Nearly every country in the world maintains a database of cancer diagnoses, treatment successes, and fatalities. Keeping track of cancer cases in a given community can help national health services and government agencies better understand the disease and more adequately fund relevant research. When you decide to become a tumor registrar, you are taking part in the wider fight against cancer.

There are various gradations of tumor registries. The smallest registries are usually in hospitals and cancer clinics. Cancer registrars in these settings keep track of patient files and make updates to local records, which are sent to state or regional registries where they are sorted and forwarded to national databases. Tumor registrar jobs exist at every step along the way. Though the job duties are different in different places, the requirements are usually the same.

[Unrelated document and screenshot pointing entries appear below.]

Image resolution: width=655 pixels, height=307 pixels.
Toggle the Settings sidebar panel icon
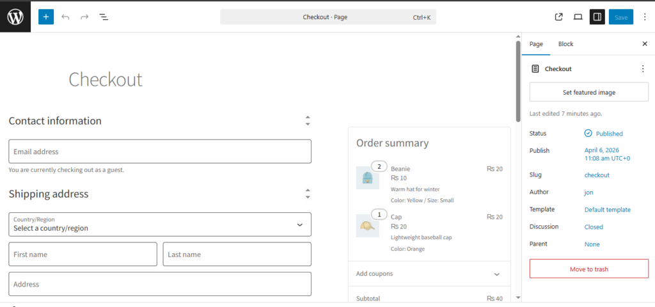(x=597, y=17)
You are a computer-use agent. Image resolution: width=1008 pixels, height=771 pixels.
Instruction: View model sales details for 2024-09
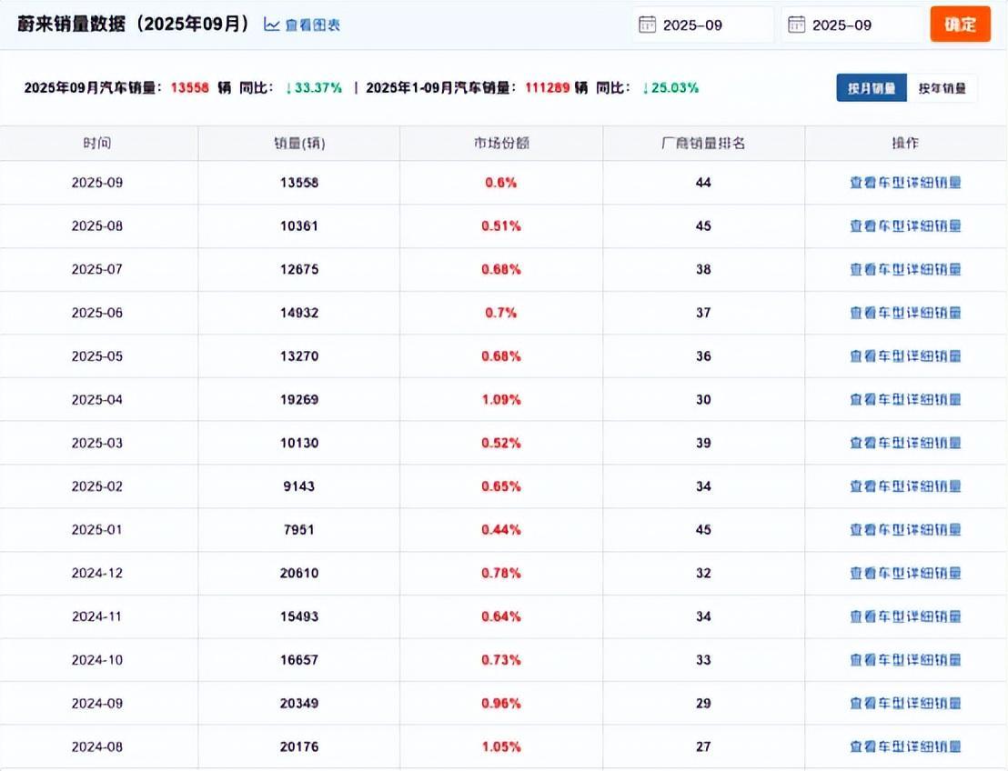[x=905, y=704]
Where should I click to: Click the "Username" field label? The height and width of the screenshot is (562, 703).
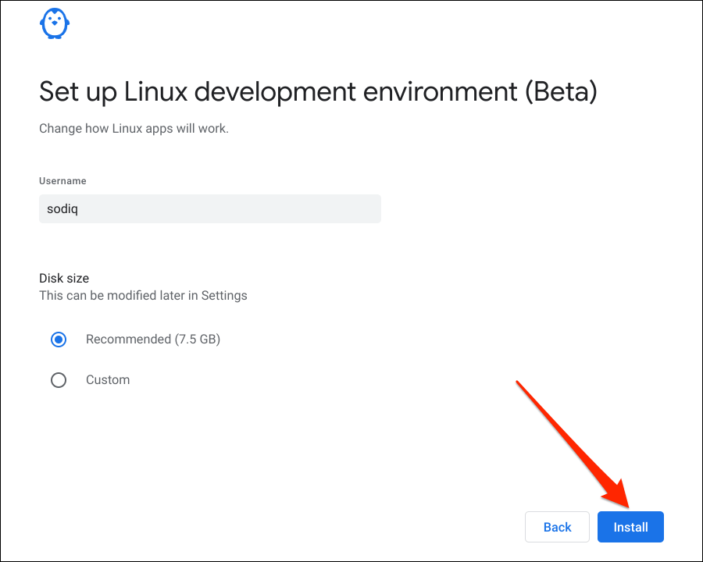click(x=62, y=181)

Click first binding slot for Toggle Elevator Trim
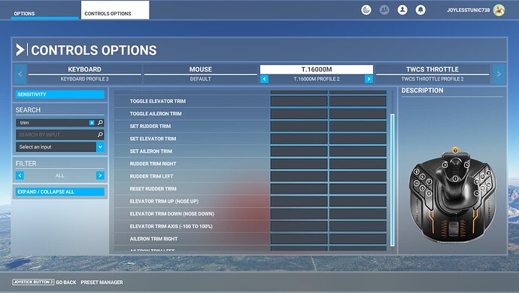[x=299, y=101]
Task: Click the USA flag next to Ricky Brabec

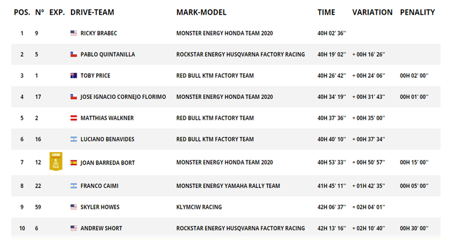Action: 74,34
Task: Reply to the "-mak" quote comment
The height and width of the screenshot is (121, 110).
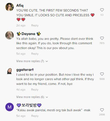Action: pyautogui.click(x=35, y=116)
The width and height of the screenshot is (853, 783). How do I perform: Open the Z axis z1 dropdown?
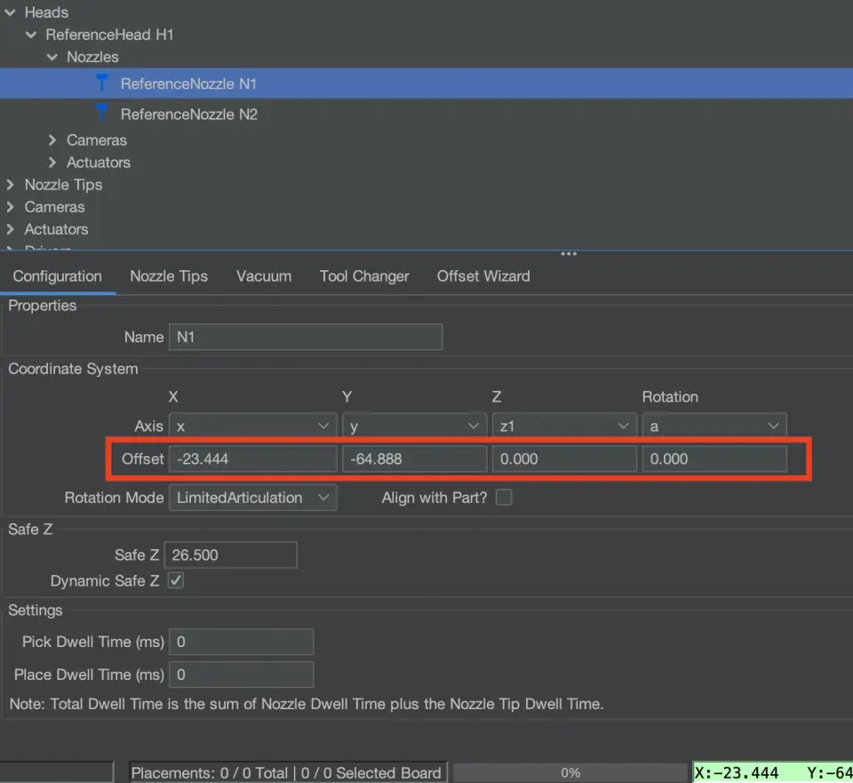pos(564,427)
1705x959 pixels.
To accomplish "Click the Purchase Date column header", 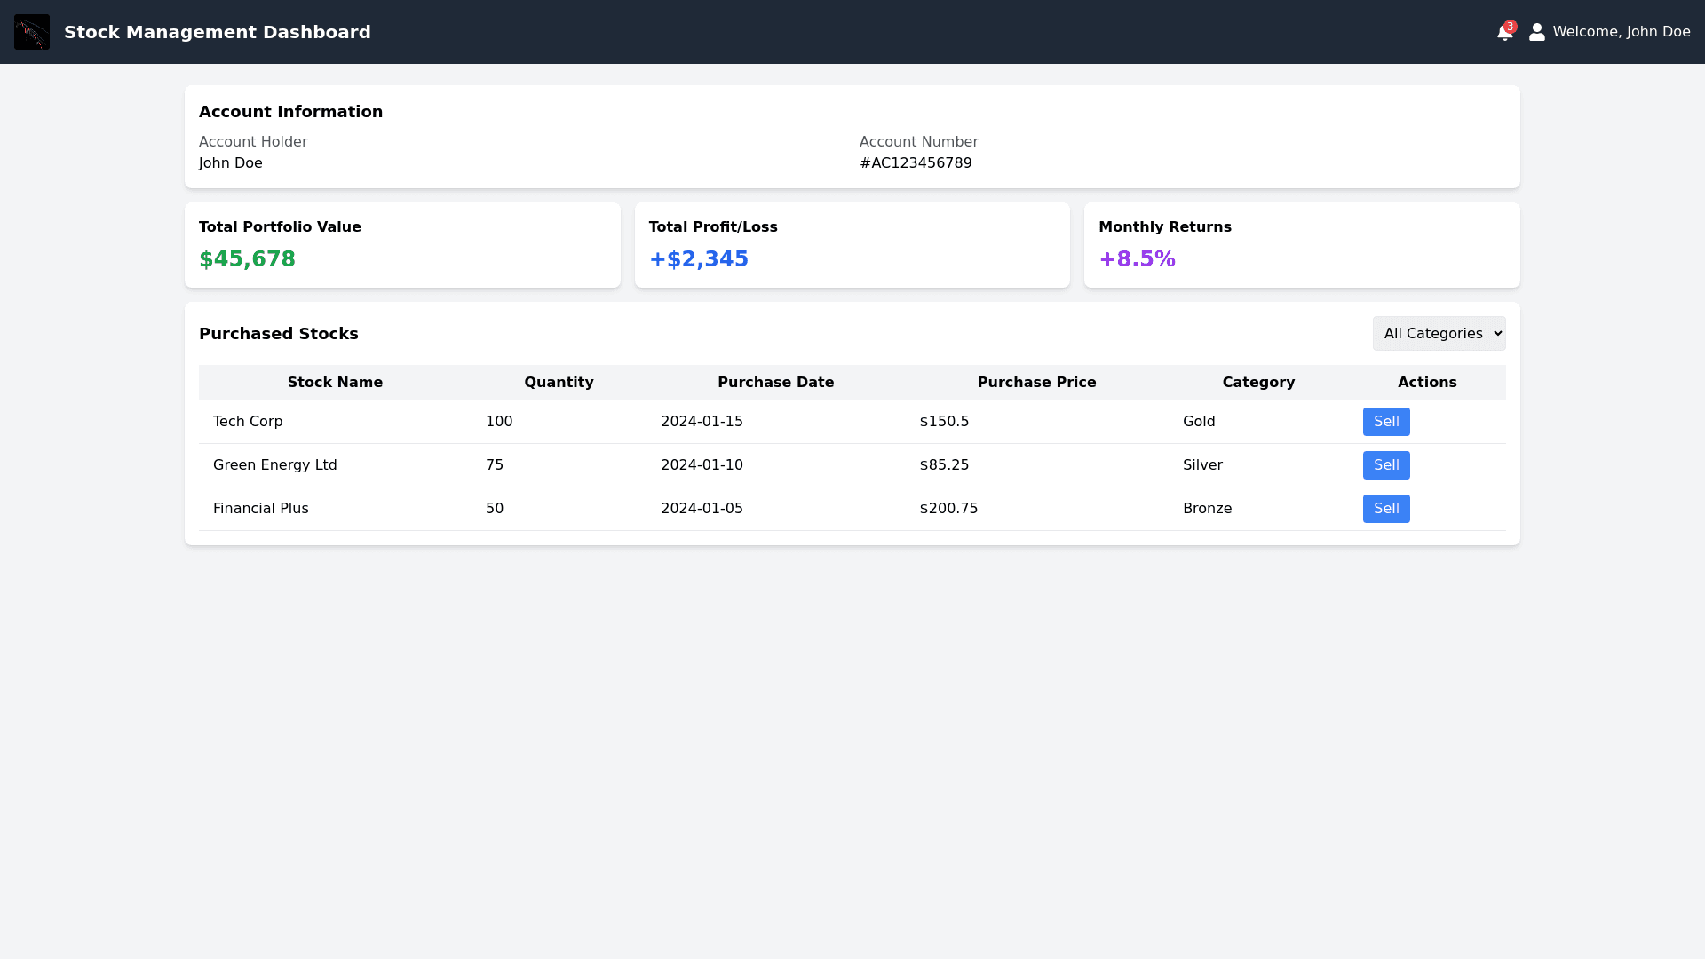I will [x=775, y=383].
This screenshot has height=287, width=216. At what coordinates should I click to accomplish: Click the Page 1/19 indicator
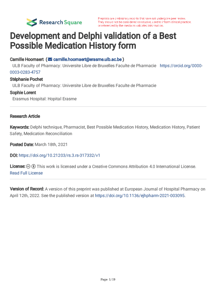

Most of the time, a college degree is not required to become a tumor registrar. This does not mean that one can become a tumor registrar with no training, however. Most of the time, registrar candidates need at least some experience in medical coding or systems administration. These sorts of courses are often offered in the evenings through mainstream universities, at community colleges, and even sometimes online.

The skills required to be a successful tumor registry employee are not usually difficult, but the information you will handle on the job may be complex. Tumor registrars must be able to quickly read and understand medical charts for cancer patients, many of which are peppered with highly specific medical terminology. Registrars are also required to make accurate categorizations with respect to patient diagnosis, prognosis, and recovery schedule. Most of the time, working as a tumor registrar requires a great deal of care with patient details and discretion when discussing specific cases.

In most jurisdictions, you must pass a general cancer registry certification exam in order to become a tumor registrar. The contents of the exam vary, but often include questions on specific cancer terms, recording and reporting procedures, and general medical ethics. Depending on the job, you can often become a tumor registrar on the condition that you will pass the relevant certification exam within a set amount of time after beginning work. Nevertheless, holding certification before looking for jobs will usually make you a stronger applicant.